The checkpoint files will be saved at <ckpt_root_dir>/<experiment_name>/<run_dir>.

  • ckpt_root_dir and experiment_name can be set by the user when instantiating the Trainer.
    Trainer(ckpt_root_dir='path/to/ckpt_root_dir', experiment_name="my_experiment")
    
  • run_dir is unique and automatically generated each time you start a new training, with trainer.train(...)

When working with a cloned version of SG, one can leave out the ckpt_root_dir arg, and checkpoints will be saved under the super_gradients/checkpoints directory.

Checkpoint Structure

Checkpoints in SG are instances of state_dict.
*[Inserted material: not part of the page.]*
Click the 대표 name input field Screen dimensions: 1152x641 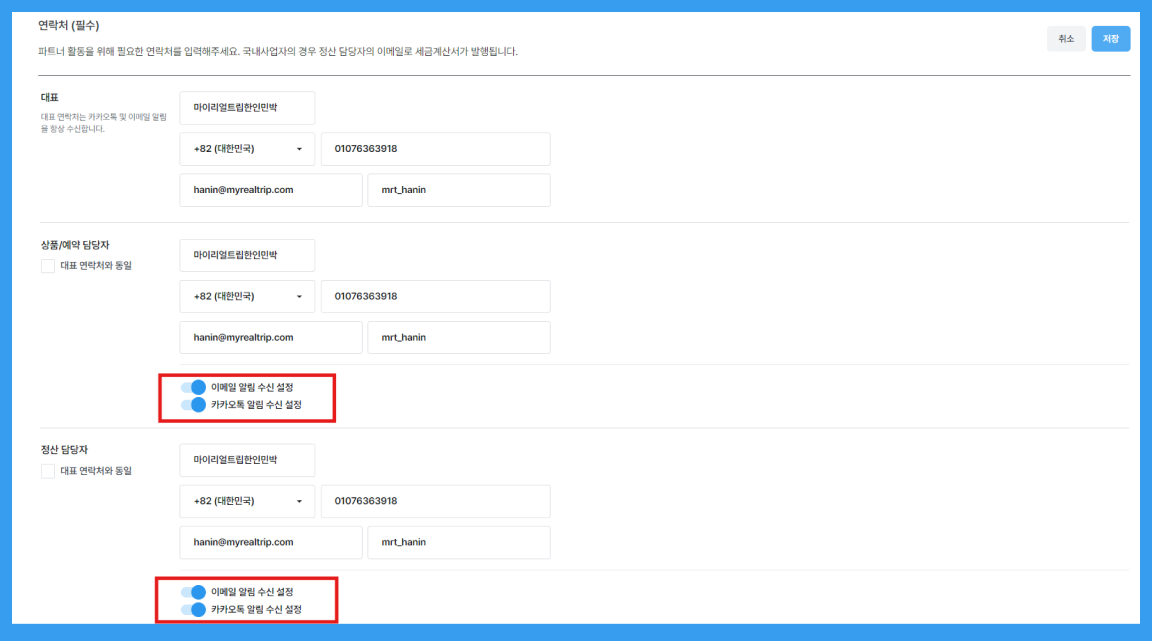[247, 108]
They hold additional information about the model's training besides the model weights.

The checkpoint keys:

  • net: The network's state_dict (state_dict).
  • acc: The network's achieved metric value on the validation set (metric_to_watch in training_params (float).
  • epoch: The last epoch performed.
  • optimizer_state_dict: The state_dict of the optimizer (state_dict).
  • scaler_state_dict: Optional - only present when training with mixed_precision=True. The state_dict of Trainer.scaler.
  • ema_net: Optional - only present when training with ema=True. The EMA model's state_dict. Note that average_model.pth lacks this entry even if ema=True since the average model's snapshots are of the EMA network already (i.e., the "net" entry is already an average of the EMA snapshots).
  • torch_scheduler_state_dict: Optional, will only be present when using a torch native lr scheduler (see LRScheduling)
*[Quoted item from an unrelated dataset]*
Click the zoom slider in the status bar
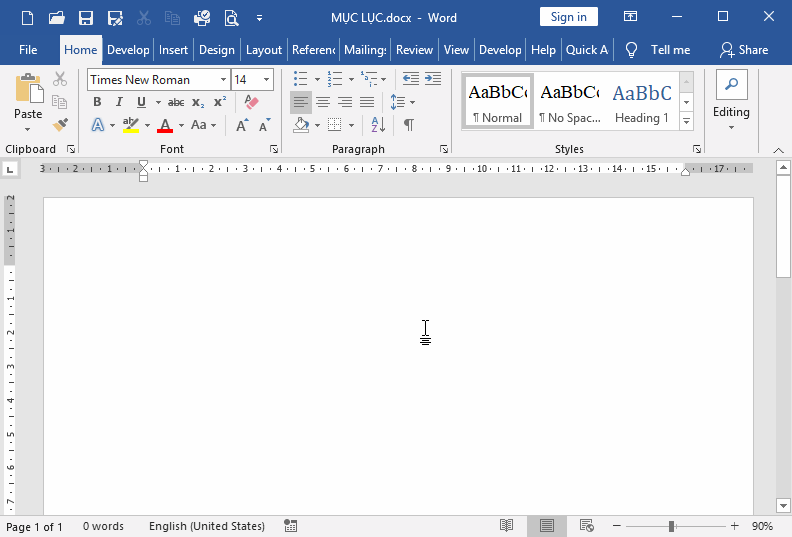792x537 pixels. click(671, 526)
Remote Checkpoint Saving with SG Loggers

SG supports remote checkpoint saving using 3rd party tools (for example, Weights & Biases). To do so, specify save_checkpoints_remote=True inside sg_logger_params training_param. See our documentation on Third-party experiment monitoring.

Loading Checkpoints

When discussing checkpoint loading in SG, we must separate it into two use cases: loading weights and resuming training. While the former requires the model's state_dict alone, SG checkpoint loading methods introduce more functionality than PyTorch's vanilla load_state_dict(), especially for SG-trained checkpoints.

Loading Model Weights from a Checkpoint

Loading model weights can be done right after model initialization, using models.get(...), or by explicitly calling load_checkpoint_to_model on the torch.nn.Module instance.

Suppose we have launched a training experiment with a similar structure to the one below:

from super_gradients.training import Trainer
...
...
from super_gradients.training import models
from super_gradients.common.object_names import Models

trainer = Trainer("my_resnet18_training_experiment", ckpt_root_dir="/path/to/my_checkpoints_folder")
train_dataloader = ...
valid_dataloader = ...
model = models.get(model_name=Models.RESNET18, num_classes=10)

train_params = {
    ...
    "loss": "CrossEntropyLoss",
    "criterion_params": {},
    "save_ckpt_epoch_list": [10,15]
    ...
}
trainer.train(model=model, training_params=train_params, train_loader=train_dataloader, valid_loader=valid_dataloader)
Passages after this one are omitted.